I gasped. With the deepest of breaths, I turned my back to the wall of the shower and tilted my head back against its solidity.
My lungs were searching. My mouth gaped, but all that seemed to enter was the steam that filled the shower. I needed air, and everywhere around me it was coated in slick water. I was suffocating in a cloud.
My hands groped ahead of me and pushed the knob on the opposite wall. The shower shut off, but the mist was still surrounding me. I stumbled out of the shower before the walls could close in on me and wrapped my towel tightly around my shoulders.
I stood without moving for several minutes. I knew that the second the towel rustled, cold air would come rushing into its folds, biting and snapping. I looked at my own reflection in the medicine cabinet mirror. I looked like I had seen a ghost. I looked like I was a ghost. My cheekbones, once glimmering with a prominent grin, were gaunt and stiff. My eyes dark and haunted. My features seemed no more than a brittle shell. Clenching my jaw, I began to dry myself off. My skin shone pink from the boiling water I had been standing in. But I still felt the perpetual layer of invincible grime.
Going through the typical bedtime motions, I crawled in between my sheets a few minutes later. My eyes were wide open, and frozen that way. I knew the nightmares would be coming soon. Just as they did every night. I felt the warmth and pressure build up behind my eyes, my nose, my throat. The shaking sobs were trying to fight their way out. I felt a peculiar weakness in all of my muscles. I clenched the sheets even tighter between my fingers, trying to prove to myself that I wasn’t as frail as I absolutely knew that I was. I started violently, nearly leaping a foot in the air, as I heard the wind whine through the trees. It sounded uncannily like…

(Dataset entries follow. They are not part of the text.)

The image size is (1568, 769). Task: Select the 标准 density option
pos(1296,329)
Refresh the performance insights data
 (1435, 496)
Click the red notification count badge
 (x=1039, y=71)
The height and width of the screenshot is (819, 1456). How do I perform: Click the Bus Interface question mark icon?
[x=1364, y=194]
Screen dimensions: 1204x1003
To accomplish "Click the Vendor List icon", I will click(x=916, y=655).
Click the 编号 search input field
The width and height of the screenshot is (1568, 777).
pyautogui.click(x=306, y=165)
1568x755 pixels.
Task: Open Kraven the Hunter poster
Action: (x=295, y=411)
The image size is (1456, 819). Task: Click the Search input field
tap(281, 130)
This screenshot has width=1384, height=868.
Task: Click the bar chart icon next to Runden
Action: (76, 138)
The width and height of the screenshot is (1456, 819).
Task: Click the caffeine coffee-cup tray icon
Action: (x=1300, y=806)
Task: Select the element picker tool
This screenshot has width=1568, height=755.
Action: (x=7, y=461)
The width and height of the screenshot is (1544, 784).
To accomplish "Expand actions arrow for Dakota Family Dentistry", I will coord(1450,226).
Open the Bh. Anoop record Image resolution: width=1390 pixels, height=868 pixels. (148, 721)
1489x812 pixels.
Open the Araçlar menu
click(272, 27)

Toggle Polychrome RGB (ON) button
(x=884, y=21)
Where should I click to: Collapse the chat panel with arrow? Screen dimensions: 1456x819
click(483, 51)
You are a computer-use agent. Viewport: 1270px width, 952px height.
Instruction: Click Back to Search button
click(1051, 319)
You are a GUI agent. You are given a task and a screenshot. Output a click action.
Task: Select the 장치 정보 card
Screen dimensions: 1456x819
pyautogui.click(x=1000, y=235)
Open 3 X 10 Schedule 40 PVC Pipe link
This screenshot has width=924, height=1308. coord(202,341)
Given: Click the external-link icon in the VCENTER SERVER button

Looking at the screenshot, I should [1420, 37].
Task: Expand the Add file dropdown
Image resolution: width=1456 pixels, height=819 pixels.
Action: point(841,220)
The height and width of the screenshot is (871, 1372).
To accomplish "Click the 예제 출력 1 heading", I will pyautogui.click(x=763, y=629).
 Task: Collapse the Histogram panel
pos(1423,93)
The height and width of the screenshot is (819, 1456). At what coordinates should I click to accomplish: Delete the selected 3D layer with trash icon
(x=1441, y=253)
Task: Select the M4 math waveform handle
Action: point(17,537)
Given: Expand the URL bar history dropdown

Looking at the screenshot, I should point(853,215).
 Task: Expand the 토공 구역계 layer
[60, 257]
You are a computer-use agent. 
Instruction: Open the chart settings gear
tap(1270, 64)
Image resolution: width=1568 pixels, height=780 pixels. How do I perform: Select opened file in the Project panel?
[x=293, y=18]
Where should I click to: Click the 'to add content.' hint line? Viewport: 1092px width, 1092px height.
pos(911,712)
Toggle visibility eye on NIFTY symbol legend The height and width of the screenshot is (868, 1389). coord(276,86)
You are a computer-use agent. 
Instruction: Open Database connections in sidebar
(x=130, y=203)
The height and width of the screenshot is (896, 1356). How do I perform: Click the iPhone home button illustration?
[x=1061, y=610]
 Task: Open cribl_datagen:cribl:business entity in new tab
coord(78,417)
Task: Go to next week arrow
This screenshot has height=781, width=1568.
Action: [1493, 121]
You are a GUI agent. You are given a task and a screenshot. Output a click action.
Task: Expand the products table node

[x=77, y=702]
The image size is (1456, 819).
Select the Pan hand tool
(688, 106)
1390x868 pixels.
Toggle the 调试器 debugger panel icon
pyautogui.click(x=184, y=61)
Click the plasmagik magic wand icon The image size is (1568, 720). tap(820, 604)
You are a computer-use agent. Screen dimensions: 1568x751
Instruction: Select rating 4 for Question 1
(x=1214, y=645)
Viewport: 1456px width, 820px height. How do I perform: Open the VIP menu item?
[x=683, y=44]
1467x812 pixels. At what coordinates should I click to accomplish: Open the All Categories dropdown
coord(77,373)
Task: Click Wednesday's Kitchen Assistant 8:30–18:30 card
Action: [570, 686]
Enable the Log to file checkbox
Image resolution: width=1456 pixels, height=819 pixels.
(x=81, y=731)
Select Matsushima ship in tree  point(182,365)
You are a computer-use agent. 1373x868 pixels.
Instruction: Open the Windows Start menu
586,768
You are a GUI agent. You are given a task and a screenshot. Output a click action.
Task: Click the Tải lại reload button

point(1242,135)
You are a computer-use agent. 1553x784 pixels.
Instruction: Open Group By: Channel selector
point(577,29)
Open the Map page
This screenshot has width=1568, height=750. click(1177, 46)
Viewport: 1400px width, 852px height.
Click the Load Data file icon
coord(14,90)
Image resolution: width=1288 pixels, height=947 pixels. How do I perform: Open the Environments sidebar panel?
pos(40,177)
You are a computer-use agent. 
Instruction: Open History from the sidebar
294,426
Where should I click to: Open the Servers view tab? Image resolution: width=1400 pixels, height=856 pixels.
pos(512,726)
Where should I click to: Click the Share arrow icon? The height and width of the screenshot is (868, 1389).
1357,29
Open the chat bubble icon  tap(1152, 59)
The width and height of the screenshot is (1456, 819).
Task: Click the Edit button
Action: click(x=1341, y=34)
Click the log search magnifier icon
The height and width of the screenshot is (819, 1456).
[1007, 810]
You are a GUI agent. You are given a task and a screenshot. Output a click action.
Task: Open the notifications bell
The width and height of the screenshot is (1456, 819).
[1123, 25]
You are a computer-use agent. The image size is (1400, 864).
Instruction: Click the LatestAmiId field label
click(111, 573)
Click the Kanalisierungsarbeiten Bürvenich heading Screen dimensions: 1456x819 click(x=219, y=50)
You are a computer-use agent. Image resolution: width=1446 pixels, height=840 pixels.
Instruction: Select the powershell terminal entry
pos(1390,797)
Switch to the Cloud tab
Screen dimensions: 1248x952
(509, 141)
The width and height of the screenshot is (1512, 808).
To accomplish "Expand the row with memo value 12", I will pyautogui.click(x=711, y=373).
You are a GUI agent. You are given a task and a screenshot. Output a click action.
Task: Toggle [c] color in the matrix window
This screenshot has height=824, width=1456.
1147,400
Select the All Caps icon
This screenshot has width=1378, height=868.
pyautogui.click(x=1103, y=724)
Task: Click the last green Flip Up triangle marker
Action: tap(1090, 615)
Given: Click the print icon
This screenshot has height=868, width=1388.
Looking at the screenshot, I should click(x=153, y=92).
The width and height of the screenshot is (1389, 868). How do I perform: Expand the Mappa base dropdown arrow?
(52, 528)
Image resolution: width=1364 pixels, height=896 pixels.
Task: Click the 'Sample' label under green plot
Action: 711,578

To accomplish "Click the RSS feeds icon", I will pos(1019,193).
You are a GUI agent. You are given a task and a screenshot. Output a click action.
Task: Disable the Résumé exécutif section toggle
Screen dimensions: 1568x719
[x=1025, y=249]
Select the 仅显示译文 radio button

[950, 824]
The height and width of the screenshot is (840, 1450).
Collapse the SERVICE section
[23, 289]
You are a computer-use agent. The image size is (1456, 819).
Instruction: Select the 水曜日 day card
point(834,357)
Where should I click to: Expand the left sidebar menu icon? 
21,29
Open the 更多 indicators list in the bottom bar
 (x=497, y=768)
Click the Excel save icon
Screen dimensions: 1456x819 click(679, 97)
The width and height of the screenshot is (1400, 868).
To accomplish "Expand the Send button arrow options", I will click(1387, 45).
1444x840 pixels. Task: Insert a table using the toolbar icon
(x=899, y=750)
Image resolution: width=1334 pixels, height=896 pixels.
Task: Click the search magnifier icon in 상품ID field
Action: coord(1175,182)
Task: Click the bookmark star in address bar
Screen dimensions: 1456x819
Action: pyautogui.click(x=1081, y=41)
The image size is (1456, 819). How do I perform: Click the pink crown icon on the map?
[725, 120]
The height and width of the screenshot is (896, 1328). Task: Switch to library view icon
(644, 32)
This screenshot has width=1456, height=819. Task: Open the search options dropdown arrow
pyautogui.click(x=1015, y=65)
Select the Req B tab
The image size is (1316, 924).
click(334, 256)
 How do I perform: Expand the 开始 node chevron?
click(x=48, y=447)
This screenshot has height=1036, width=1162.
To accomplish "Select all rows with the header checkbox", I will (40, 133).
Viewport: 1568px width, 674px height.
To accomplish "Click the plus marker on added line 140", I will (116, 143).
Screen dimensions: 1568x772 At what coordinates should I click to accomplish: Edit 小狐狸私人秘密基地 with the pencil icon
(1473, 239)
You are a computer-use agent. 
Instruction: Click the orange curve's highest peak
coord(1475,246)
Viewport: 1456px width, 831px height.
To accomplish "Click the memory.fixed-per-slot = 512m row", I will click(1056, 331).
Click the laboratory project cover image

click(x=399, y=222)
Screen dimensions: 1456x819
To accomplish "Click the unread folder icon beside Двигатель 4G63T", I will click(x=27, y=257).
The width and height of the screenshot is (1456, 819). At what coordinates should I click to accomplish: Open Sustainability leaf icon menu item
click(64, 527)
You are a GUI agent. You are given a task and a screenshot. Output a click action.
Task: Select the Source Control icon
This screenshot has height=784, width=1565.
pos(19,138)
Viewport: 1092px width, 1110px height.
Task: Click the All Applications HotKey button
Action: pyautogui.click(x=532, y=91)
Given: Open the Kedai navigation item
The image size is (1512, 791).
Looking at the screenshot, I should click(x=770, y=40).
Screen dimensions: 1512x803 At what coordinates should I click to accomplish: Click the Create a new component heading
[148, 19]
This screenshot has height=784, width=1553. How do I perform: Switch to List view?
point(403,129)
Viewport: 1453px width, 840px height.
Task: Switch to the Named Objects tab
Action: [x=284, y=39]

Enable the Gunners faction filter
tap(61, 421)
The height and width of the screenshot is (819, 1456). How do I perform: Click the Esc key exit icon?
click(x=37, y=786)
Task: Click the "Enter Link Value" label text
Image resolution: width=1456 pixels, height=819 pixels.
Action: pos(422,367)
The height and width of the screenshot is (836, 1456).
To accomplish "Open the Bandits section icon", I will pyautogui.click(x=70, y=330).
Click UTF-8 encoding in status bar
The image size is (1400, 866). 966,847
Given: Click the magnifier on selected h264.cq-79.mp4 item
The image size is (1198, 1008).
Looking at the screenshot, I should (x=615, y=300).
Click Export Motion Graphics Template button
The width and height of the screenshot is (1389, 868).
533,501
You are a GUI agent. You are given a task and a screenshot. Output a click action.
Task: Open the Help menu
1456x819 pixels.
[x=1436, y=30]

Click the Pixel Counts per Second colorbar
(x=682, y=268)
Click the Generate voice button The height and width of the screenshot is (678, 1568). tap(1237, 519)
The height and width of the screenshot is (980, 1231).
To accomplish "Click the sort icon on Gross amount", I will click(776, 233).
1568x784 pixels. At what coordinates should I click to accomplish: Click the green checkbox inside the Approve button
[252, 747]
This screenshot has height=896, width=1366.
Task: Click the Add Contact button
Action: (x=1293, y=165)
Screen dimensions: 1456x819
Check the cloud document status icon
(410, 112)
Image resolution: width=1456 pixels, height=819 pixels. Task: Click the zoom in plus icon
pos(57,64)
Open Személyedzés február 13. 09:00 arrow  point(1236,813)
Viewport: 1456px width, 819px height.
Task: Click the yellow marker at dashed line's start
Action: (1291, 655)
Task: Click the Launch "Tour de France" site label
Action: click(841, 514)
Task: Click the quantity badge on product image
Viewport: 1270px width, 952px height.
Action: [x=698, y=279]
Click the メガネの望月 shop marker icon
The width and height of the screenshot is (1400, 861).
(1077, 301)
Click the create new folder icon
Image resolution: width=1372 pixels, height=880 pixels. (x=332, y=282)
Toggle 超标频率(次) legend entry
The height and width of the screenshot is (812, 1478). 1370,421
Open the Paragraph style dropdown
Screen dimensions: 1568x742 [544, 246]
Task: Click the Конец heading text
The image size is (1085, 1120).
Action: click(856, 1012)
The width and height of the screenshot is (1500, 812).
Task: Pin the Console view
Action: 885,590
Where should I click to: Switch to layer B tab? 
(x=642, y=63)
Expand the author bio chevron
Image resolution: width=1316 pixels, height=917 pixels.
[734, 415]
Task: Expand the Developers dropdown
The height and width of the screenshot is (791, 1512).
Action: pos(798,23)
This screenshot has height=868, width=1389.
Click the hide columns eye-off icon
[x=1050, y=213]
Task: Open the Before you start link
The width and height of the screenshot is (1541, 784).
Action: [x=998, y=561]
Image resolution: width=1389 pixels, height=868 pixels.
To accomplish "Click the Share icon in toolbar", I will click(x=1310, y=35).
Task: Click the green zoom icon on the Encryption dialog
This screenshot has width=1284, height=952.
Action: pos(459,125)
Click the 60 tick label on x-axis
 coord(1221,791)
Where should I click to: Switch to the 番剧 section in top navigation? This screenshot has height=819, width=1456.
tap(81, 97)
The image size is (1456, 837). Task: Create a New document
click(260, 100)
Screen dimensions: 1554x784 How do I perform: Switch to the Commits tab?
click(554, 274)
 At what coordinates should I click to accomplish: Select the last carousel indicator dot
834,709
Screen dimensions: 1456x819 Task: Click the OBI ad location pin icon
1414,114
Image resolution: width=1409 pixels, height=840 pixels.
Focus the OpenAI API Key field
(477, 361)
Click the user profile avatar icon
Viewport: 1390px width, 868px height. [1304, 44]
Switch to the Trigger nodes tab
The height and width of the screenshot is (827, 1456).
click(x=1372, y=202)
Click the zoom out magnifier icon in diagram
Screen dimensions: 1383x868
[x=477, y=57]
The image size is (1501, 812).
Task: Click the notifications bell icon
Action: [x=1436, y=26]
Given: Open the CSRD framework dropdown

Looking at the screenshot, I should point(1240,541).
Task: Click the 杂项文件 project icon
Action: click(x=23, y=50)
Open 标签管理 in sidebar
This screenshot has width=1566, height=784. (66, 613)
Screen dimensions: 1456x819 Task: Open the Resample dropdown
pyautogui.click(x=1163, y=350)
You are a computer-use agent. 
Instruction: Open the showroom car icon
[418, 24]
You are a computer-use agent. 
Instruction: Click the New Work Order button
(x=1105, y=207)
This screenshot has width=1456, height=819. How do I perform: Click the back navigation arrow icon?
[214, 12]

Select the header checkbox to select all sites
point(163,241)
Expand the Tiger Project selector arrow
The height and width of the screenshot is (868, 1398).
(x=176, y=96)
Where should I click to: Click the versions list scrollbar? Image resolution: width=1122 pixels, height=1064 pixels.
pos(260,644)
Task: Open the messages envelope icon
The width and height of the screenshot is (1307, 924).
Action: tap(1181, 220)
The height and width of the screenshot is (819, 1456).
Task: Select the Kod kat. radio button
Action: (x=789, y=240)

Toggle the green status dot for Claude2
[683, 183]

He moaned deeply. His thighs quaked between mine and my body trembled, trapped. Everything about this was violating, wrong, disgusting. I continued to cry out, but the unidentifiable lump of fabric shoved halfway down my throat was a hindrance, muting my would-be shouts.
My mind had shut down. It was happening. I couldn’t stop him.
His hands trailed all over my body, enveloping the shape of it. Gestures that would be romantic, comforting, under any other circumstance. But not this. Not like this.
He slid the blade of the knife held between his teeth in winding patterns over my stomach and chest. He was threatening me; he hadn’t used it yet, but it sent a clear message. He was not afraid to.
As he assaulted me, I fell limp. My thoughts retreated and I blacked out. I was drained of everything. Energy, will, self-respect, courage. It was snatched violently by the man that held me captive and ravaged me in a forest so close to my own home.

I screamed.
It was like it was happening all over again. Hot tears raked down my cheeks and my chest ached with the force of my violent, erratic breathing. I looked down at my stomach to see that my arms had been crossed over myself, a vain attempt at protection, but in my terror had clawed over the sensitive skin. Distinct, terrible lines dragged across my abdomen, physical proof of my horrible damage.
I felt filthy. Impure. Repulsive. Sick. I wanted to crawl out of my own skin.
Today was the one-year… “anniversary.” I should have known the nightmares would be this bad.

The author's comments:
I like to challenge myself in writing pieces with strong emotional charges and heavy subject matter. That's not to say that I do not take events such as those described seriously, I merely enjoy pushing my own creative limits.